5/29/2009

X-Ray Specs

Because I have a (relatively mild) form of autoimmune arthritis, I've had a lot of x-rays in my life. I'm very familiar with my skeleton, and sometimes read diagnostic radiology journals online for fun.

This past fall, I took an introductory course in Principles of Epidemiology. We were discussing study design, and the issue of exclusion criteria. In one of our examples, subjects with spondylitis (my particular form of arthritis) were excluded from a study about bladder cancer. My professor asked why people with this condition might be excluded from the study. Of course, my hand shot up immediately because I knew the answer: multiple x-rays. That is, people with spondylitis have an abnormal amount of x-rays in their pelvic and hip region and are at a higher risk for bladder cancer. They don't represent subjects with 'normal' exposure.

After this class it suddenly occurred to me that I was in this higher risk category. I had never really thought about my condition in this way before.
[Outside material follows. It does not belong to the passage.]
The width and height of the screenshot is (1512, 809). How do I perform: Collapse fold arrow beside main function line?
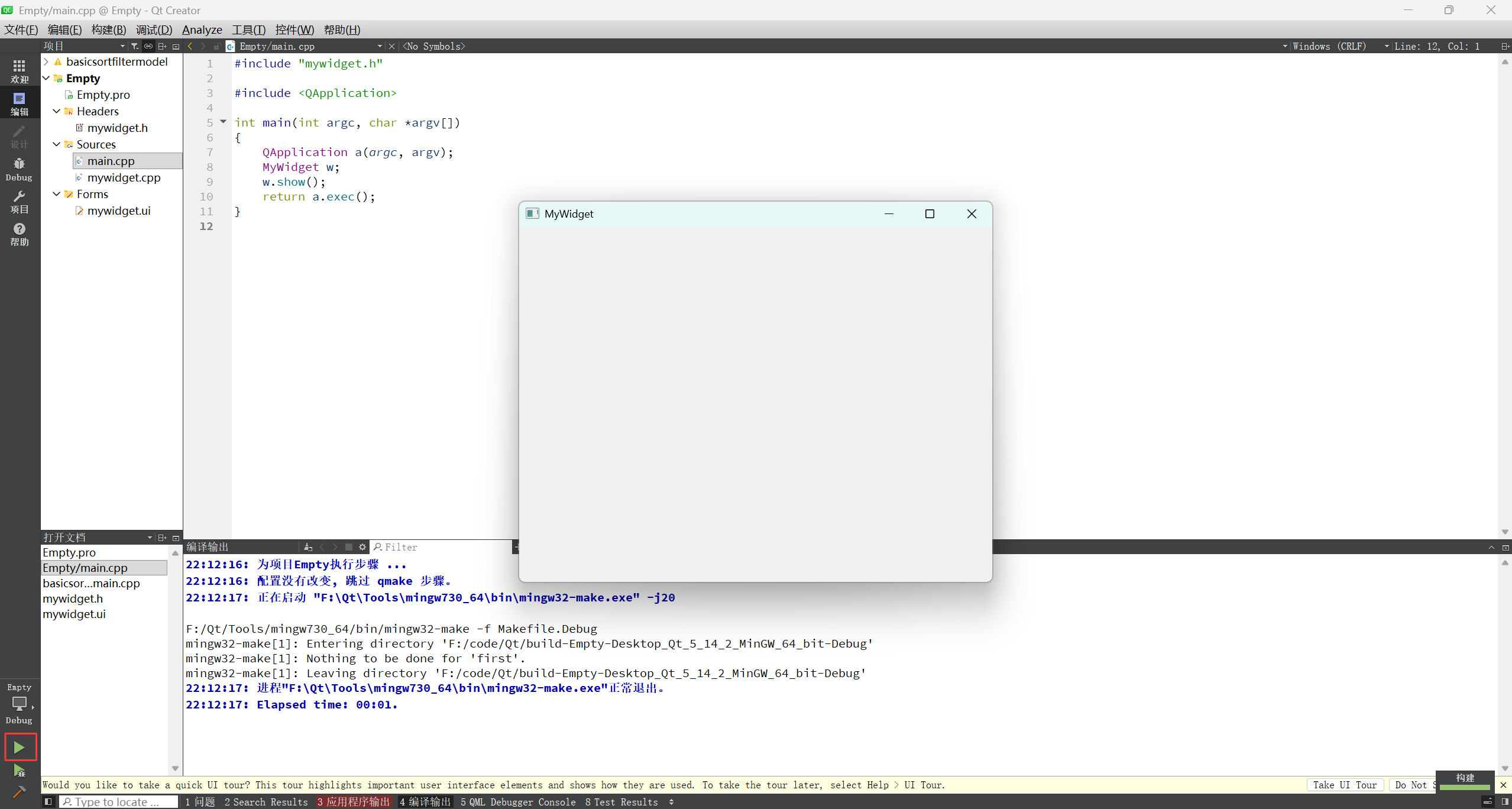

To date, while it's been irritating and has had an impact on my life to an extent, it never really made me feel anxious about my overall health prospects because my case is comparatively mild and while there's no cure, it's probably not going to kill me. I'm much more afraid of swine flu, or cancer, or Hanta virus, or water scarcity causing global unrest.

But suddenly I've been much more cognizant of the number of x-rays that I am prescribed. Rheumatologists love to send me to the radiology lab--dentists love to give me the bitewing x-rays--and of course there are mammograms (and while the researchers are arguing about whether women should start at age 40 or 50 for annual screening mammograms, most obgyns follow the recommendations that send patients at age 40).

So I've spent the last week or so reading up on radiation and risk, and found that there are some interesting tools that one can use to calculate your annual radiation dose.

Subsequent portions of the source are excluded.